Kenz, who started out on Playstation and came to Xbox, played one season of Pro League and managed to qualify for the Six Invitational 2017 on Xbox. At the time, he played for Lethal Gaming, and they lost to Vitality in the quarterfinal. After switching from Xbox to PC, he subbed for 1nFamy for Year 2 Season 1, and then decided to retire as a player, considering a role as coach.
In Obey Alliance, you work as a co-coach alongside Snake_Nade; what are each of your roles in the team?
I joined Obey as their head coach with Snake moving to a more of a support role. I focus on the team as a hole while he focuses more on the players individually, we both do VOD break-down, make strats, listen in on comms. Without getting into too much detail, I think it’s a great system we have going.
In order to qualify for the Paris Major, the Obey roster played 12 maps in a single day; how did the team handle this and how did you prepare for the games?
The team handled it great and in all honesty it was probably the best thing for us, the progression of the team from match to match was amazing. Being as we just picked up Benji the week prior we had very little time to actually get some practice in. It was do or die and everyone was on the same page. There was multiple pro league matches as well that week leading up to it so we spent most of the time dry running before each match up and going over whatever notes we have from VOD’s.
How important was VOD watching in preparing for your best of 5 Grand Final?
VOD’s are important to watch period. It allows you to find gaps or holes in your opponent. As far as the mouz game went, we found what we thought was a major hole in their game and used it to our benefit. There wasn't any doubt in my mind by that point they were going to win the event.
In Pro League, Obey is currently struggling in 7th place after 4 playdays; how are you planning on improving on your performance so far?
Like I said earlier, being as we just picked up Benji we were prepared to take some losses, it was inevitable. Simply put there wasn't enough game time under our belt, we figured it would have been around 3 games before we really seen some improvement given the amount of practice time we had and in our 3rd match we ended up tying with rogue which was our major turn around point. We are just going to stick to what we are doing, we practice every day and when we were not practicing in game we were talking about every possible improvement we can make. I don't think there's a group that's more focused on their success then these guys, I love working with them.
Your next game is against mousesports, the team you beat 3-0 in the Paris Major Qualifier Grand Final, can we expect an equally as dominant performance?

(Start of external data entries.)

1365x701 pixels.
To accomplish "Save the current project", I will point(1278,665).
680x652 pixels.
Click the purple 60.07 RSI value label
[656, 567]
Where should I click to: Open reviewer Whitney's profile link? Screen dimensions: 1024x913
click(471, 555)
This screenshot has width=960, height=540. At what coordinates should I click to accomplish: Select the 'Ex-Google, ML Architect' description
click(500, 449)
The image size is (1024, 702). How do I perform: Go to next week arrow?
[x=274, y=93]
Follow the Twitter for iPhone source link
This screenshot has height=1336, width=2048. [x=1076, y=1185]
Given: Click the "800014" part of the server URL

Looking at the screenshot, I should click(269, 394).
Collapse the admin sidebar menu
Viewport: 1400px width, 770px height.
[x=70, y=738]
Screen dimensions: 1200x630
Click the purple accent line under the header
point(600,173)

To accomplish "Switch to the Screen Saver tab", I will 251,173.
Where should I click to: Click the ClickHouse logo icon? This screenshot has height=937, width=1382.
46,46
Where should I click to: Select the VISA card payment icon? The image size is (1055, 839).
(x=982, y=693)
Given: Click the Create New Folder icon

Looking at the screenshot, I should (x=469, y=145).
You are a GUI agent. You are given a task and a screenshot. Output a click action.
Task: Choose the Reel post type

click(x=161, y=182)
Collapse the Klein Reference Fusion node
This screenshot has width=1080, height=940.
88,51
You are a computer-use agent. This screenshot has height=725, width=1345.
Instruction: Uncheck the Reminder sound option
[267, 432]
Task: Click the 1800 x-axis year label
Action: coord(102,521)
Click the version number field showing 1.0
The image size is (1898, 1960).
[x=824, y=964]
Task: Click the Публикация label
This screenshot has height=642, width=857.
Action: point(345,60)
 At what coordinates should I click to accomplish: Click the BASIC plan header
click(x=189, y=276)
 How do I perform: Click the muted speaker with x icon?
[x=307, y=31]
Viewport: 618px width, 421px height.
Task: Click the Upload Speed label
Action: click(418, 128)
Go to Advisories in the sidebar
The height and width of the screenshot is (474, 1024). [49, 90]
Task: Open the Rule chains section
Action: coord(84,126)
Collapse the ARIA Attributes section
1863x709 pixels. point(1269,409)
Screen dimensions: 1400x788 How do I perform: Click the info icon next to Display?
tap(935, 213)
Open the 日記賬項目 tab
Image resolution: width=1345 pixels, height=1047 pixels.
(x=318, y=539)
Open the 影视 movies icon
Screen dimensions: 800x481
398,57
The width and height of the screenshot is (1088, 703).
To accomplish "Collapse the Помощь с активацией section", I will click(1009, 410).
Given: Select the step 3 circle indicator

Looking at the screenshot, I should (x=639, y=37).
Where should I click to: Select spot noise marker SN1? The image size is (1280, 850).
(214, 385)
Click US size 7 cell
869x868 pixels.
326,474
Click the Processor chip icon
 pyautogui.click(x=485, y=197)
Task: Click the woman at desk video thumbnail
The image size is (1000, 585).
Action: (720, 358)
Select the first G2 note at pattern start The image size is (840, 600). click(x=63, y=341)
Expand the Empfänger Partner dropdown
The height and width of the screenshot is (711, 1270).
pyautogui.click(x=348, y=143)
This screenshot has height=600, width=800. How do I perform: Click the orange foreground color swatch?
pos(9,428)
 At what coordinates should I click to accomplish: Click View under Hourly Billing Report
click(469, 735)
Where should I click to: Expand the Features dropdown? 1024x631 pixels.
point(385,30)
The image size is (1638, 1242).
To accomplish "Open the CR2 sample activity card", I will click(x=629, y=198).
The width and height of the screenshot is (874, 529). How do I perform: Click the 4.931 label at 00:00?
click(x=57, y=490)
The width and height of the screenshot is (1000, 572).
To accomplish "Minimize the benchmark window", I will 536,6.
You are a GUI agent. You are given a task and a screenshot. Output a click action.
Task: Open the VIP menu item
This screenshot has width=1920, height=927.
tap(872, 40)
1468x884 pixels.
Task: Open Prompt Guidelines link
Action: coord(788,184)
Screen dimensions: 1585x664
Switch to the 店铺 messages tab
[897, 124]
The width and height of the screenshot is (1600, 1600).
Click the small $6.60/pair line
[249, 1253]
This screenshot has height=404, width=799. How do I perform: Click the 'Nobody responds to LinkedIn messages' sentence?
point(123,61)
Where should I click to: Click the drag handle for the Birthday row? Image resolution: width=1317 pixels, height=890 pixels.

First off just let me say i think mouz is a great team, I think we exposed a hole in their game and i would assume they are going to work very hard to close it. It’s a Bo1 so anything can happen but yes I expect the boys to take another W.
Finally, what advice would you give to others who are wanting to become a coach?
I think to become a coach in rainbow competing first is probably the most beneficial thing you can do. Understanding the game at its base level is one thing but understanding the way a push is coming from a pros perspective is an entirely different beast. Coaching is really something you gotta commit too. I spend 12-16 hours a day with these guys, you really need to be able to understand each players individual issues and as well as the teams issues and find ways to improve upon them so that takes time.